**Dataset entries**
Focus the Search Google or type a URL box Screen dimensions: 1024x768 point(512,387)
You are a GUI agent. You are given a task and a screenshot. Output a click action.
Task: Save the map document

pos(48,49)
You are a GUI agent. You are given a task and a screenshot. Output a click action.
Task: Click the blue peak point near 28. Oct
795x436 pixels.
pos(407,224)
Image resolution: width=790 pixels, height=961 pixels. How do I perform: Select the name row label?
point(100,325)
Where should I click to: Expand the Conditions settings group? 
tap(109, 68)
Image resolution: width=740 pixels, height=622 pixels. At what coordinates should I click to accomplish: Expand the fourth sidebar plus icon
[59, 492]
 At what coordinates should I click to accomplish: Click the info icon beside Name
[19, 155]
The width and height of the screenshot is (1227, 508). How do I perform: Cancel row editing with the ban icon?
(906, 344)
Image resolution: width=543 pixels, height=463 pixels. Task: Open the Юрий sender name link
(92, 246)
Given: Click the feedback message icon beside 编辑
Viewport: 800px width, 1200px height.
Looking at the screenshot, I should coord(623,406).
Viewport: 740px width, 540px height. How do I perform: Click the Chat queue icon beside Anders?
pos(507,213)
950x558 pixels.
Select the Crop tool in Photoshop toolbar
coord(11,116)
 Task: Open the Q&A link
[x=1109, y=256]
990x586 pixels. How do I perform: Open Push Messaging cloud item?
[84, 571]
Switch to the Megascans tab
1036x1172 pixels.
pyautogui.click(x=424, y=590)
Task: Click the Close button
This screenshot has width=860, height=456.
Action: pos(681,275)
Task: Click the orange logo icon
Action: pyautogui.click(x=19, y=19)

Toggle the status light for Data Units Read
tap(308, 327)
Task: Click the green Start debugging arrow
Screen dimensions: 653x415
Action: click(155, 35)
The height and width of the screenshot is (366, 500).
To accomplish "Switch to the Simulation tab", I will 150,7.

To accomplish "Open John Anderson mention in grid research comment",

**Problem**
Your job is to reproduce the listing exactly.

**Solution**
Focus the Search Google or type a URL box Screen dimensions: 1024x768 point(512,387)
You are a GUI agent. You are given a task and a screenshot. Output a click action.
Task: Save the map document

pos(48,49)
You are a GUI agent. You are given a task and a screenshot. Output a click action.
Task: Click the blue peak point near 28. Oct
795x436 pixels.
pos(407,224)
Image resolution: width=790 pixels, height=961 pixels. How do I perform: Select the name row label?
point(100,325)
Where should I click to: Expand the Conditions settings group? 
tap(109, 68)
Image resolution: width=740 pixels, height=622 pixels. At what coordinates should I click to accomplish: Expand the fourth sidebar plus icon
[59, 492]
 At what coordinates should I click to accomplish: Click the info icon beside Name
[19, 155]
The width and height of the screenshot is (1227, 508). How do I perform: Cancel row editing with the ban icon?
(906, 344)
Image resolution: width=543 pixels, height=463 pixels. Task: Open the Юрий sender name link
(92, 246)
Given: Click the feedback message icon beside 编辑
Viewport: 800px width, 1200px height.
Looking at the screenshot, I should coord(623,406).
Viewport: 740px width, 540px height. How do I perform: Click the Chat queue icon beside Anders?
pos(507,213)
950x558 pixels.
Select the Crop tool in Photoshop toolbar
coord(11,116)
 Task: Open the Q&A link
[x=1109, y=256]
990x586 pixels. How do I perform: Open Push Messaging cloud item?
[84, 571]
Switch to the Megascans tab
1036x1172 pixels.
pyautogui.click(x=424, y=590)
Task: Click the Close button
This screenshot has width=860, height=456.
Action: pos(681,275)
Task: Click the orange logo icon
Action: pyautogui.click(x=19, y=19)

Toggle the status light for Data Units Read
tap(308, 327)
Task: Click the green Start debugging arrow
Screen dimensions: 653x415
Action: click(155, 35)
The height and width of the screenshot is (366, 500).
To accomplish "Switch to the Simulation tab", I will 150,7.

To accomplish "Open John Anderson mention in grid research comment",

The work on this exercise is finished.